Abstract:In massive multiple-input multiple-output (MIMO) systems, how to reliably acquire downlink channel state information (CSI) with low overhead is challenging. In this work, by integrating the generative pre-trained Transformer (GPT) with federated-tuning, we propose a CSI-GPT approach to realize efficient downlink CSI acquisition. Specifically, we first propose a Swin Transformer-based channel acquisition network (SWTCAN) to acquire downlink CSI, where pilot signals, downlink channel estimation, and uplink CSI feedback are jointly designed. Furthermore, to solve the problem of insufficient training data, we propose a variational auto-encoder-based channel sample generator (VAE-CSG), which can generate sufficient CSI samples based on a limited number of high-quality CSI data obtained from the current cell.

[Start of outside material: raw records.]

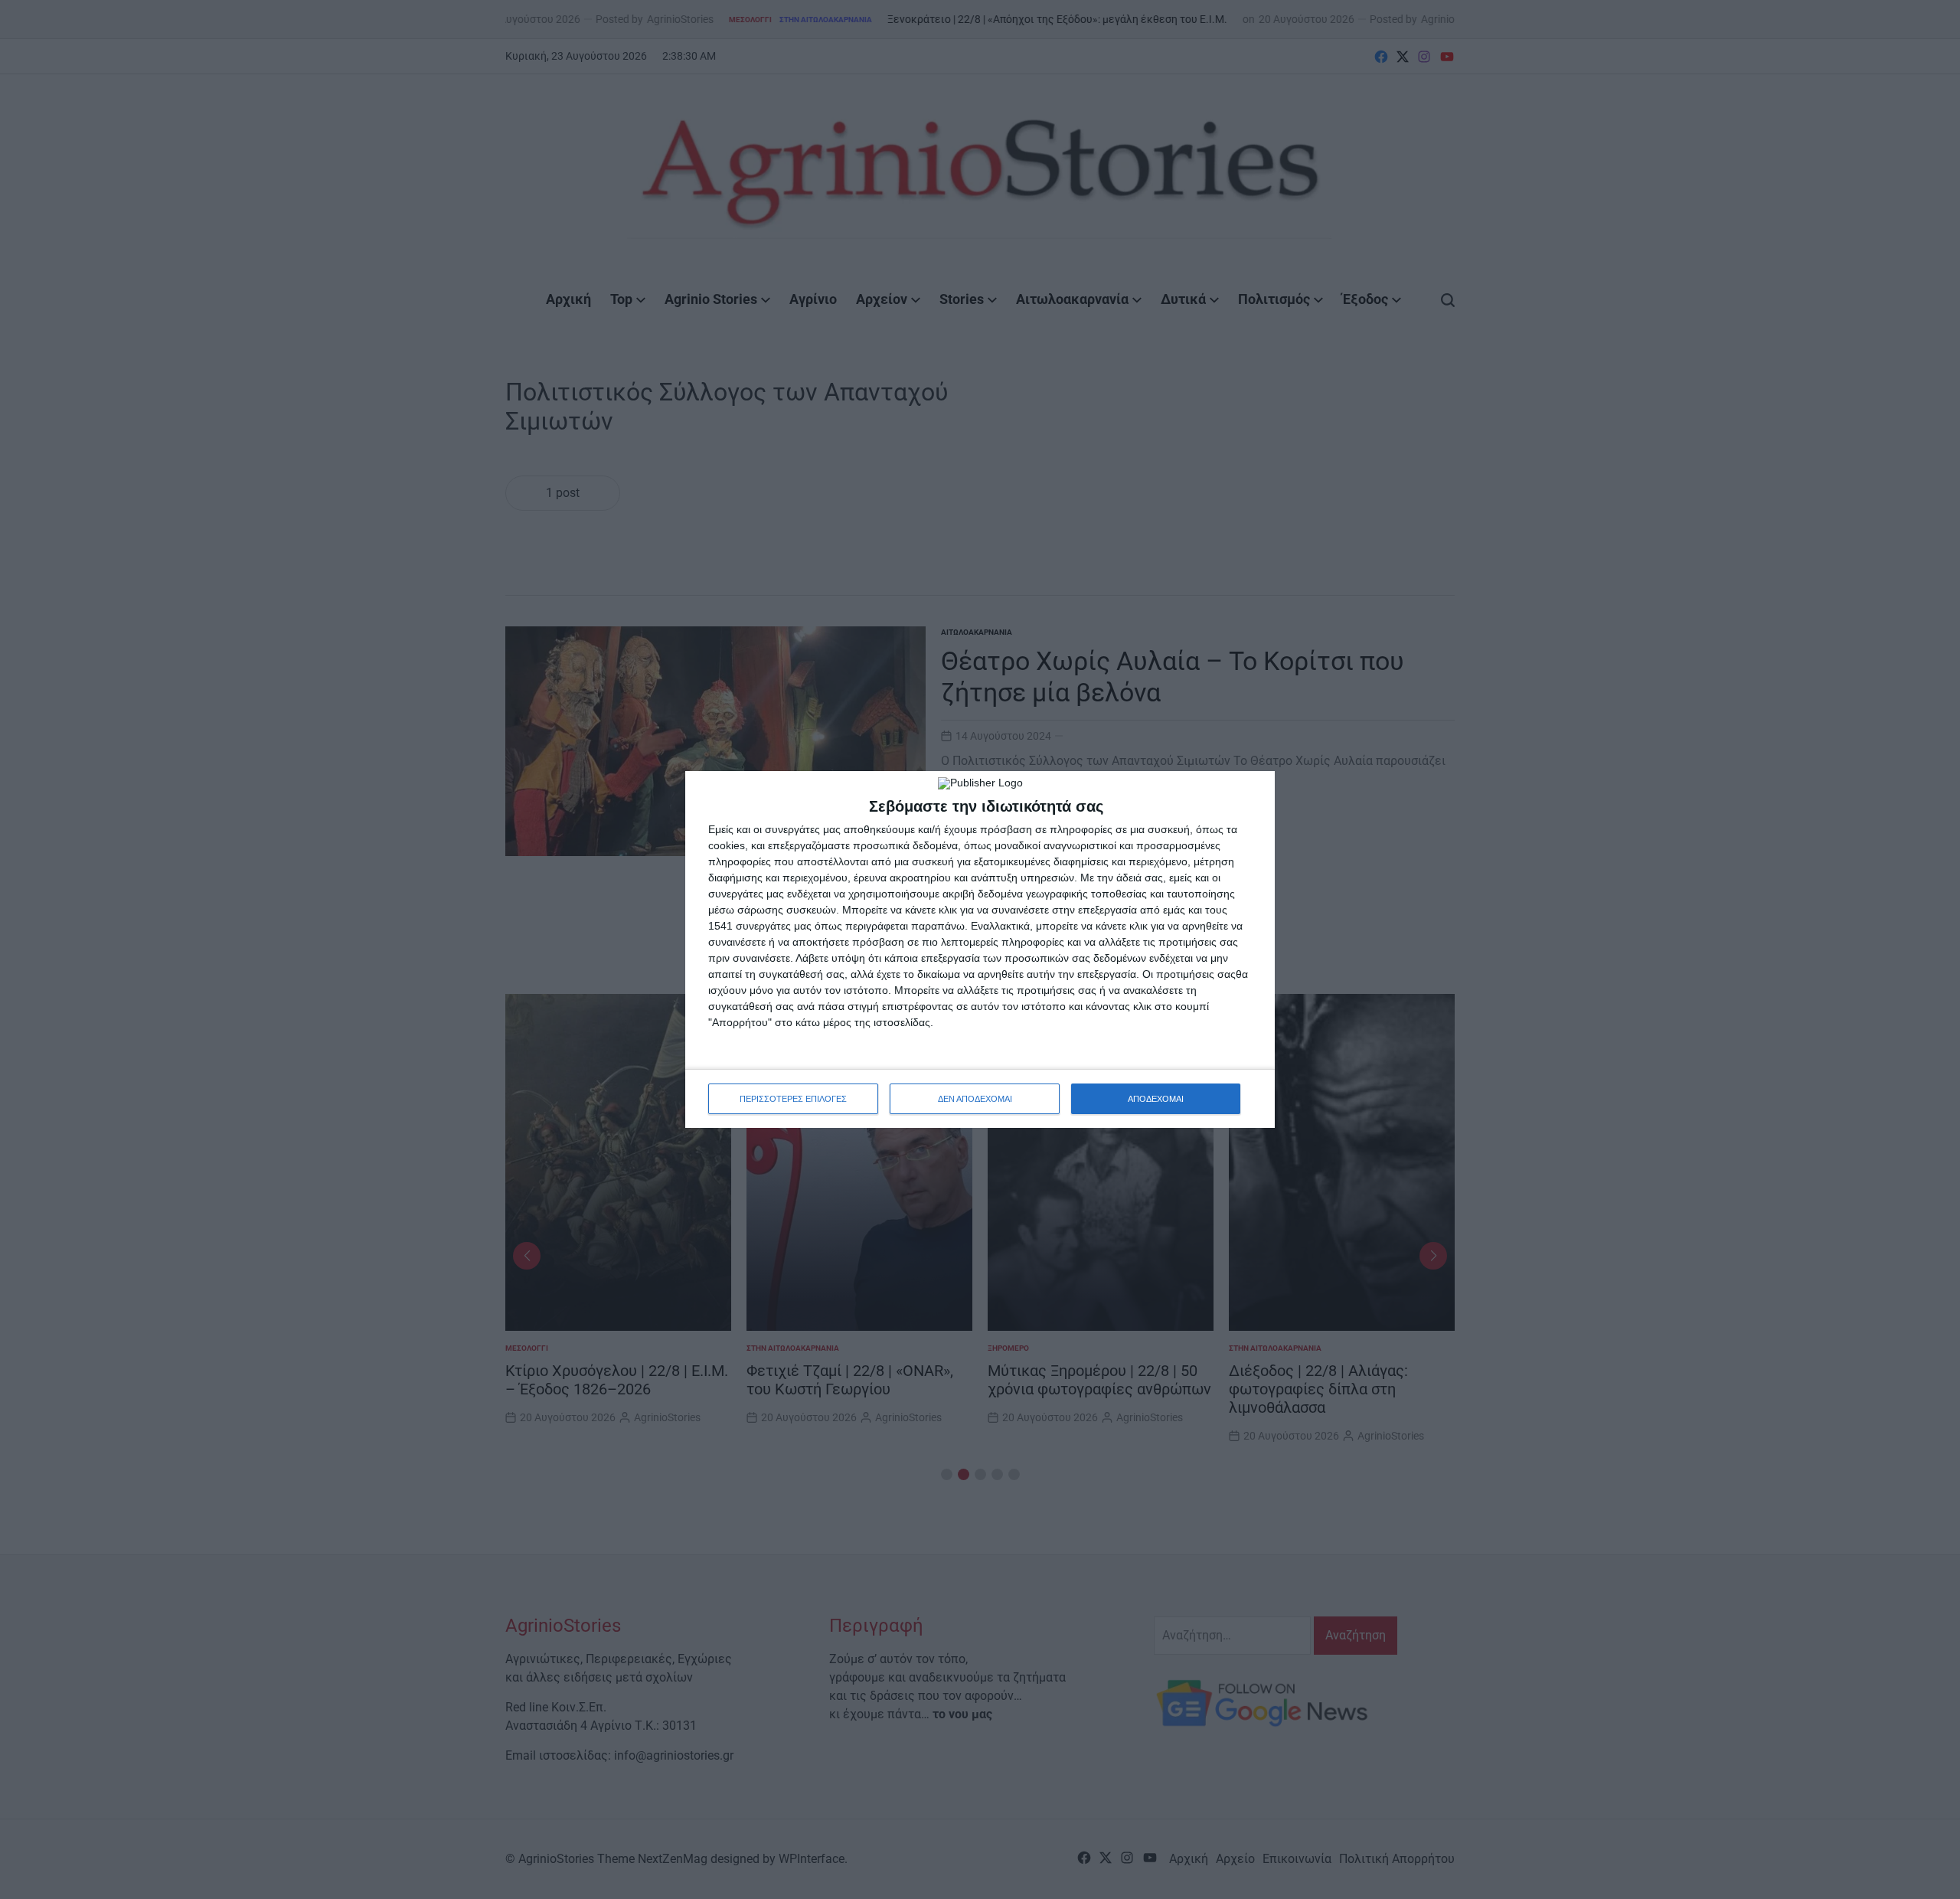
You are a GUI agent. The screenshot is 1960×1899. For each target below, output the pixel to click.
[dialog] (980, 949)
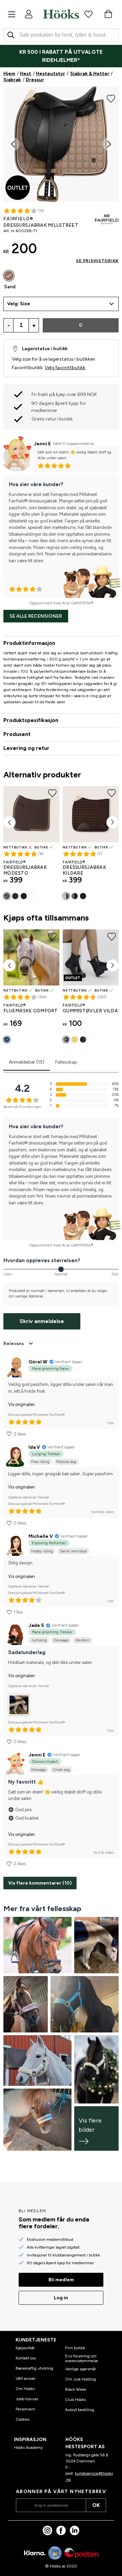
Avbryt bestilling (79, 2409)
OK (96, 2505)
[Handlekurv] (108, 14)
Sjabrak (12, 80)
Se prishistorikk (97, 260)
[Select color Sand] (8, 275)
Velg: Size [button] (18, 304)
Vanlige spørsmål (80, 2369)
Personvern (25, 2409)
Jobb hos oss (27, 2399)
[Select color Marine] (15, 896)
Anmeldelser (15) (26, 1062)
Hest (25, 73)
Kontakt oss (26, 2358)
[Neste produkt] (112, 822)
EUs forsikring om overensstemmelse (81, 2358)
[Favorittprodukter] (88, 14)
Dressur (35, 80)
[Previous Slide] (13, 144)
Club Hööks (75, 2399)
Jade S (36, 1625)
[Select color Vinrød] (83, 1039)
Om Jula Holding (80, 2379)
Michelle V (40, 1536)
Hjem (9, 73)
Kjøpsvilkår (25, 2348)
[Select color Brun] (6, 896)
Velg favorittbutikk (65, 368)
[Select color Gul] (74, 1039)
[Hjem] (61, 14)
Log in (61, 2298)
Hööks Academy (28, 2447)
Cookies (22, 2419)
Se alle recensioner (35, 616)
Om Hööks (25, 2388)
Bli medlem (61, 2280)
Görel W (37, 1362)
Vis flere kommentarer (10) (40, 1883)
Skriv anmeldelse (42, 1321)
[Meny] (11, 14)
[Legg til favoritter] (111, 98)
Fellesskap (66, 1062)
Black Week (75, 2389)
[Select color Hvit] (32, 896)
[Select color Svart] (23, 896)
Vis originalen (21, 1404)
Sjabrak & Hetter (89, 73)
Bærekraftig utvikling (34, 2368)
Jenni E (42, 444)
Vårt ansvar (26, 2378)
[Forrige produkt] (9, 822)
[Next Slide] (109, 144)
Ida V (34, 1447)
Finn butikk (75, 2348)
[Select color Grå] (74, 896)
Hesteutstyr (50, 73)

The CSI dataset generated from VAE-CSG will be used for pre-training SWTCAN. To fine-tune the pre-trained SWTCAN for improved performance, we propose an online federated-tuning method, where only a small amount of SWTCAN parameters are unfrozen and updated using over-the-air computation, avoiding the high communication overhead caused by aggregating the complete CSI samples from user equipment (UEs) to the BS for centralized fine-tuning. Simulation results verify the advantages of the proposed SWTCAN and the communication efficiency of the proposed federated-tuning method.